One of eight reported uterine IVLBCL had a co-existing uterine myoma . An invasive endometrial carcinoma, endometrioid type, was identified in the present patient after remission of the IVLBCL. Since IVLBCL is a systemic disease, lymphoma recurrence could have occurred at any site and would have been difficult to detect. Her immediate cause of death remains undetermined as no autopsy was performed. Any interaction between this patient’s two neoplastic diseases, and her underlying disease states, is uncertain and would be impossible to determine without cytogenetic and molecular studies. Interestingly, Uchiyama et al. also reported a case of serous carcinoma overlapping with IVLBCL in ovary .

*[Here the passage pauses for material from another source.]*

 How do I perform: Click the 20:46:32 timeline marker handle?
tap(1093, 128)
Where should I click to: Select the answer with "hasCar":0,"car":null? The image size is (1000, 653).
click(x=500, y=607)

In conclusion, the present authors described a case of abnormal uterine bleeding associated with IVLBCL and an accompanying endometrial carcinoma, endometrioid type, involving the uterine endometrium. IVLBCL is a rare and aggressive lymphoma which is difficult to diagnosis and has a dismal prognosis. The present findings highlight the importance of histology and immunohistochemistry in diagnosis of IVLBCL, when involved organs can be evaluated, allowing for early initiation of R-CHOP-based individualized therapy.